- _EXERCISE_: Put the entries from the start through the line containing "coord(12,11)" into a two-column CSV with the columns instruction and coordinates, one row per entry, each field quoted and with line breaks replaced by spaces. Leave the pictures out.

- _GIVEN DATA_:
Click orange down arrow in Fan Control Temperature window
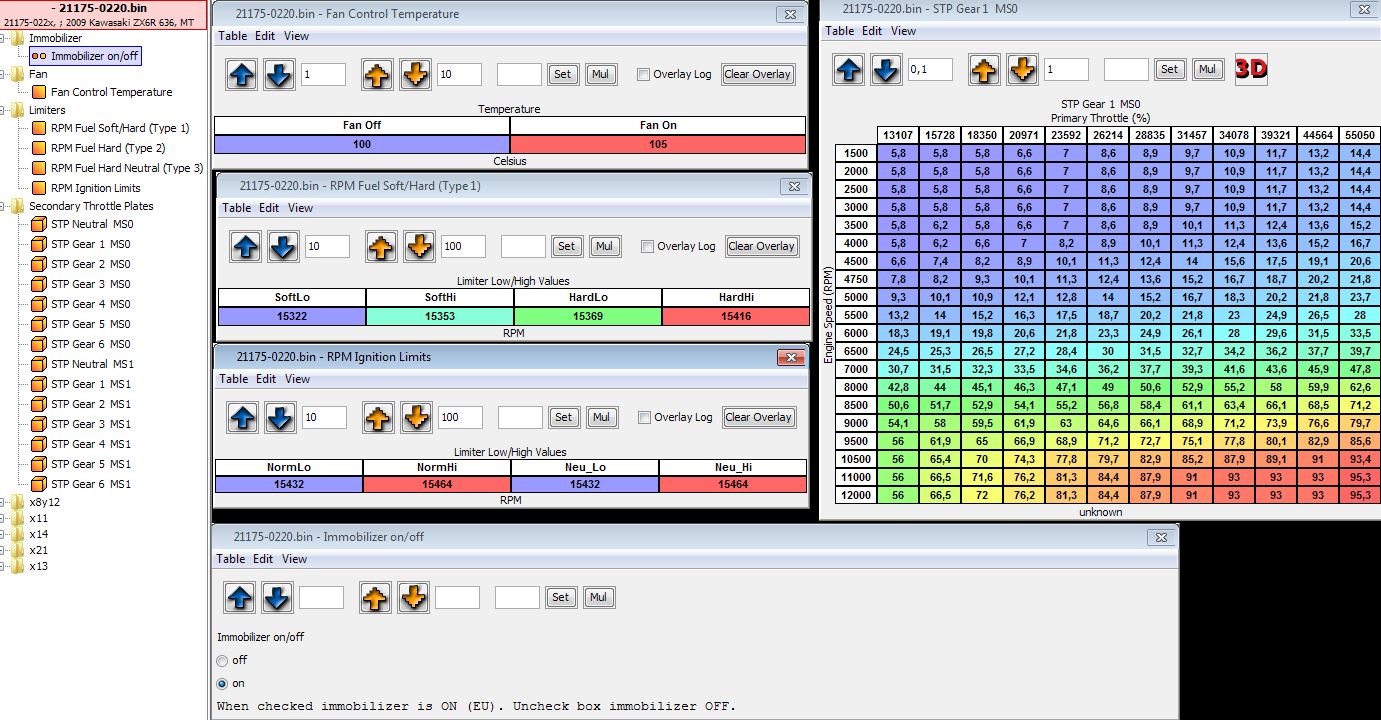[415, 74]
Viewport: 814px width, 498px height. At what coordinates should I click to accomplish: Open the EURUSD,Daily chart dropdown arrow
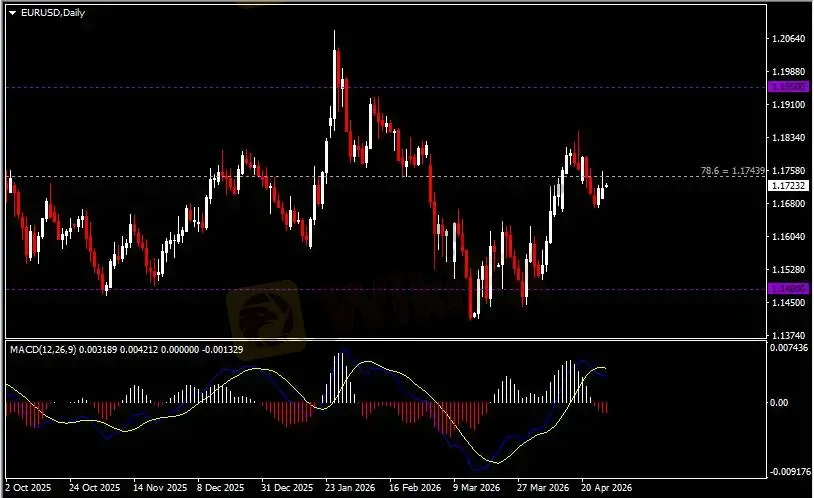coord(12,11)
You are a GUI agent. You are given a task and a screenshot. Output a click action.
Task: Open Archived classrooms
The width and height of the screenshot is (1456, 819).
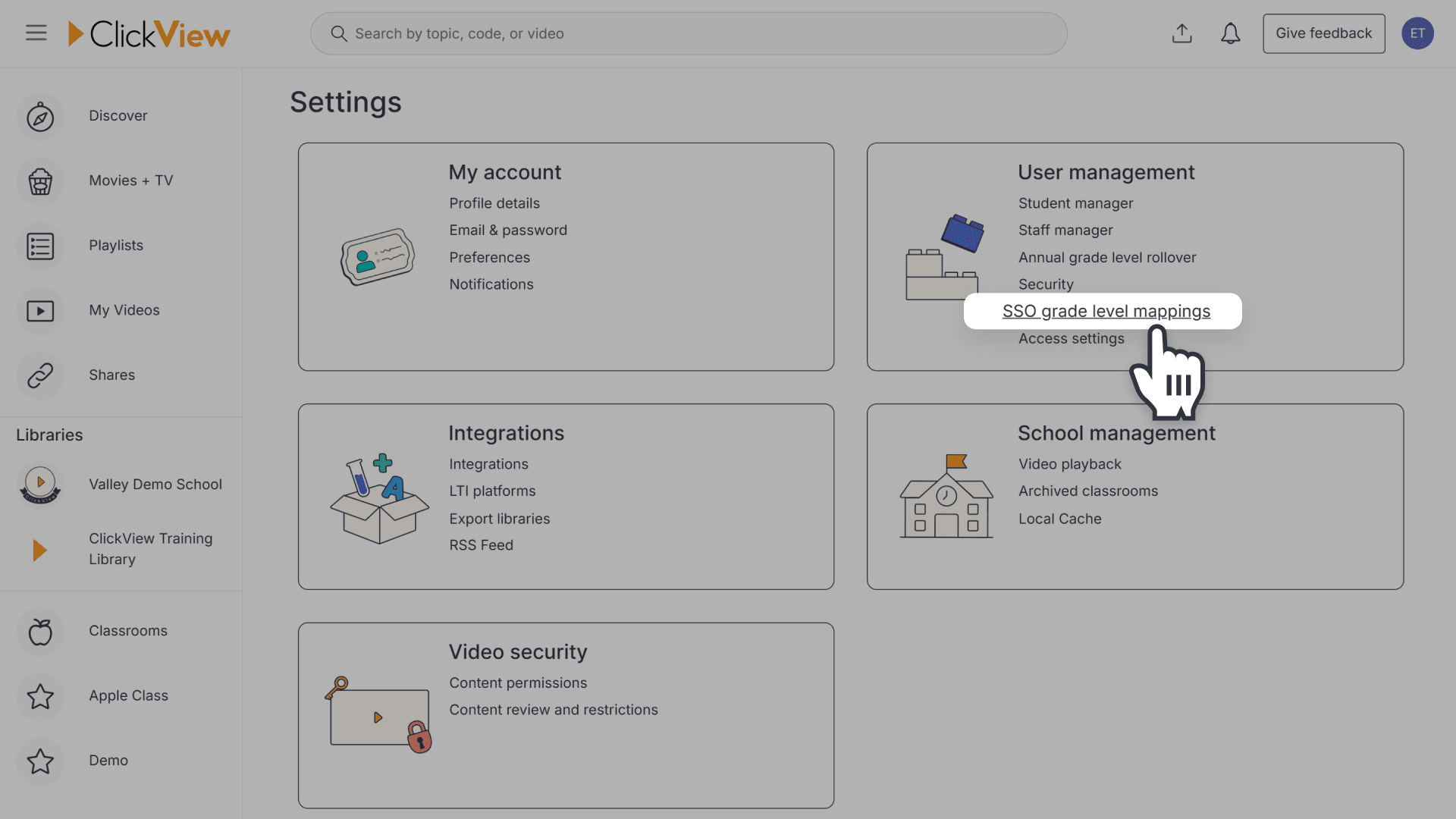[1088, 491]
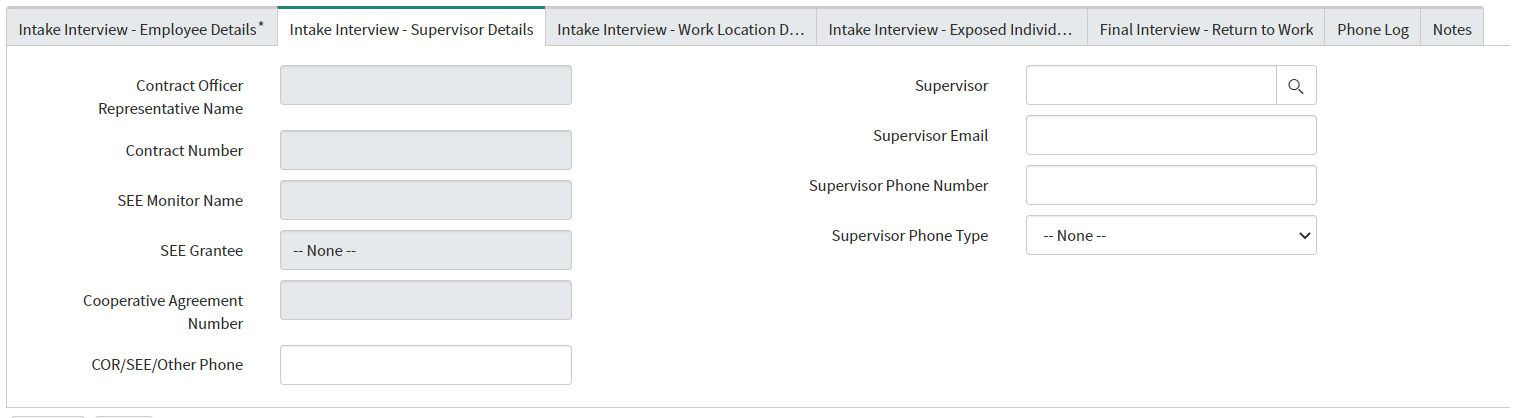This screenshot has width=1515, height=418.
Task: Open the Supervisor Phone Type dropdown
Action: (1171, 236)

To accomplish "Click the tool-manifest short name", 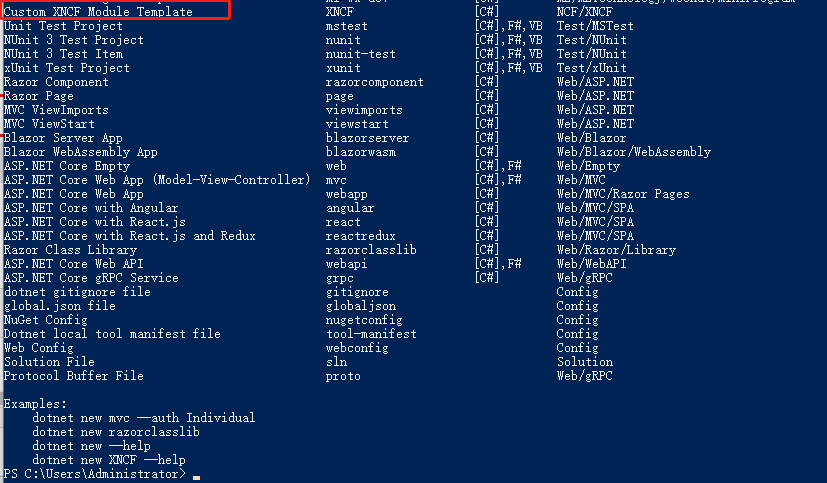I will tap(371, 334).
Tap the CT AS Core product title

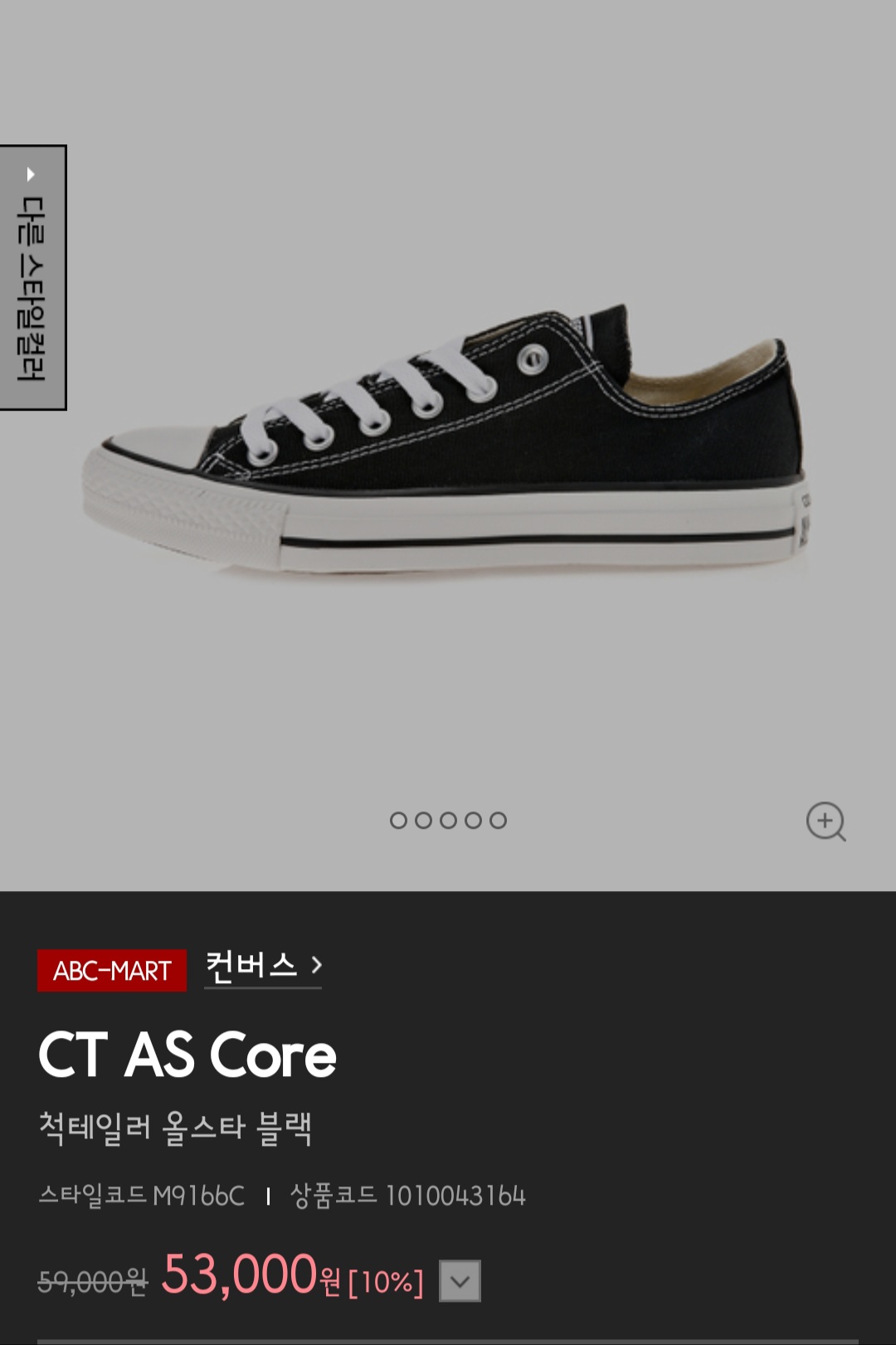[187, 1055]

- _COMPLETED EXERCISE_:
instruction,coordinates
"Click orange down arrow in Fan Control Temperature window","[415, 74]"
"Viewport: 814px width, 498px height. At what coordinates should I click to accomplish: Open the EURUSD,Daily chart dropdown arrow","coord(12,11)"